======== Text excerpt ========

There were a few methods I said I would probably never do before becoming a parent… and guess what I’ve done? At least one of those things ;). I had to be willing to humble myself to realize that I needed to change my opinion and embrace a different way of doing something because my original way wasn’t working.
We need to be willing to hear out others who have differences of opinion on the methods we use, because it just may be that our way isn’t the best (or only) way. Or what works for one child might not work for another, so changing things up a bit may be really good. All this needs to be done prayerfully and with godly counsel, being sure we’re not compromising on the closed-handed things. But keeping a humble and teachable heart posture in regards to these methods is important, and could be very helpful to us in the long run.
One way I’ve been able to enter into conversations with other moms about these sometimes touchy topics is by asking questions. Not asking questions like I’m interrogating them, but in a way that is humble and genuinely interested in their way of thinking. For example, saying, “I’d love to hear how you and your husband have thought through [blank]. Would you be willing to share?” Or, “What are your thoughts on [blank]? I’m still thinking and praying about it, and would love to hear your perspective.” This opens the way for loving and life-giving interactions on these methods. And often I’ve been surprised to find that I learned lots of helpful things and gained a more well-rounded perspective.
Lastly, I’ve discovered that the best context to talk about these potentially sensitive topics is privately. And ideally, in person. This keeps it from becoming a group discussion where there are greater variables of differing opinions and not being able to ask as many questions or simply not knowing where someone is coming from. There is less room for misunderstanding, more room for clarification, and much easier for it to be constructive rather than destructive.

========

**Required action 1**
Copy the passage on parenting methods word for word from "There were a" to "the long run.".
**Required action 2**
Pick up the passage on discussing parenting methods with other moms after its last sentence and continue it.

======== Extracted information ========

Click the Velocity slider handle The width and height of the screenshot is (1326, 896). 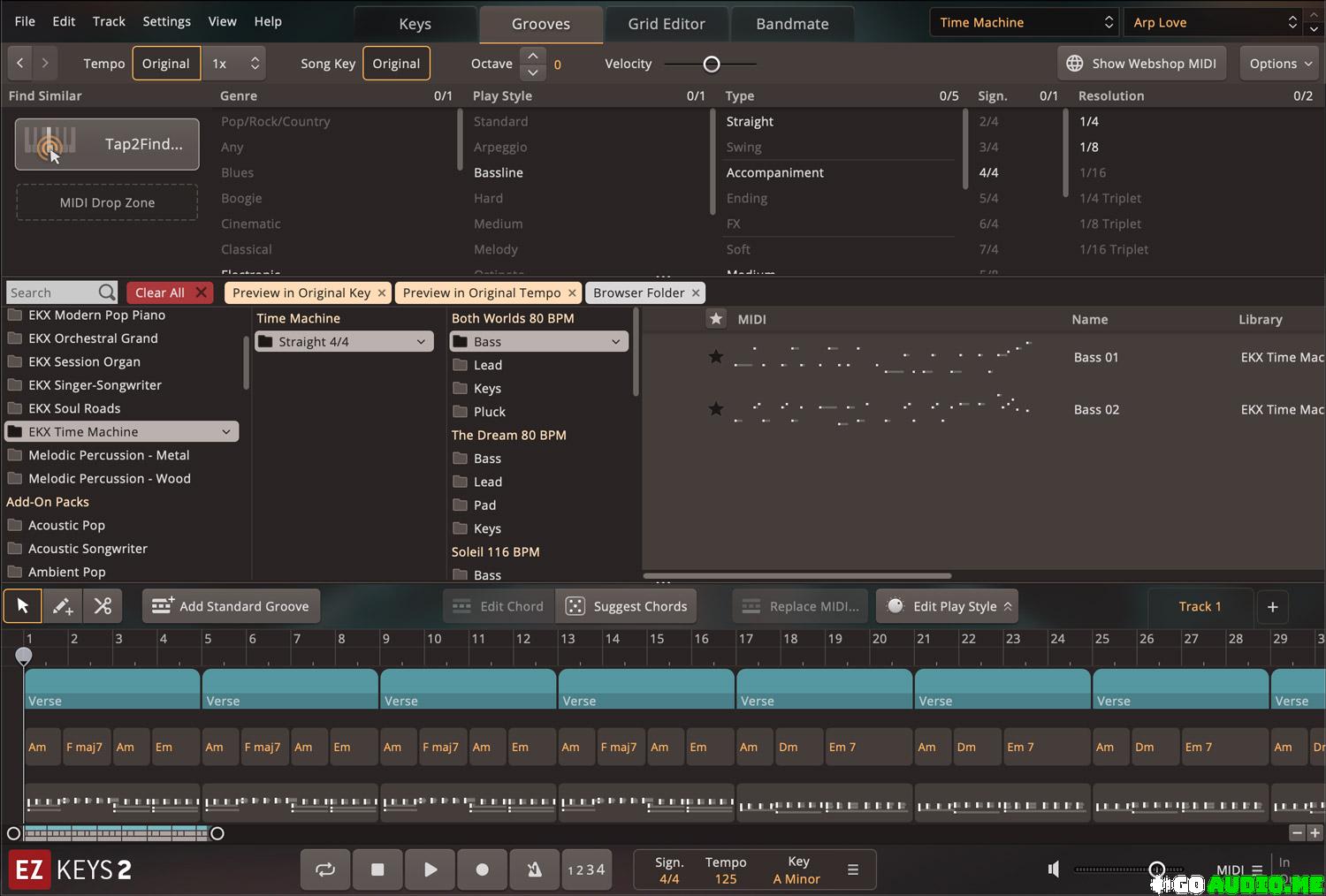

========
======== Extracted information ========

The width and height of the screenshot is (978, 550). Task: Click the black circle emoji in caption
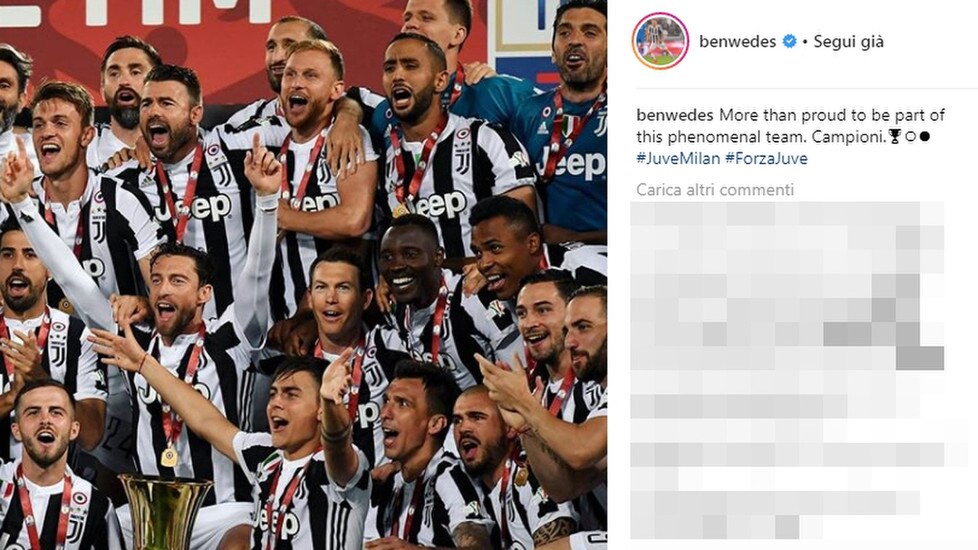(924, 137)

========

**Written answer 1**
There were a few methods I said I would probably never do before becoming a parent… and guess what I’ve done? At least one of those things ;). I had to be willing to humble myself to realize that I needed to change my opinion and embrace a different way of doing something because my original way wasn’t working.
We need to be willing to hear out others who have differences of opinion on the methods we use, because it just may be that our way isn’t the best (or only) way. Or what works for one child might not work for another, so changing things up a bit may be really good. All this needs to be done prayerfully and with godly counsel, being sure we’re not compromising on the closed-handed things. But keeping a humble and teachable heart posture in regards to these methods is important, and could be very helpful to us in the long run.

**Written answer 2**
Also, if we truly are concerned that the method another mom is using is unwise according to Scripture, it should most definitely be brought up in a way that’s not going to cause embarrassment in front of others. Even if we do it “passive aggressively” on social media without being specific, it doesn’t honor that person and is more likely to cause more discord than unity. We should gently and humbly bring up our concerns where they can hear our voice, see our face, and know that we’re coming to them out of love, not criticism (and before we go to them, we should always ask the Lord to check our motives and show us if it’s the right time and way to bring it up).
We’ve been given such a precious gift in our fellow Christian mamas. These relationships have the potential to be a source of godly encouragement, help, and love. And because our deepest bond is in Jesus, we can still have beautiful fellowship with one another even when we practice biblical principles in varying ways. Instead of majoring on the minors, let’s major on Jesus, always seeking to know Him more and point others to Him, too.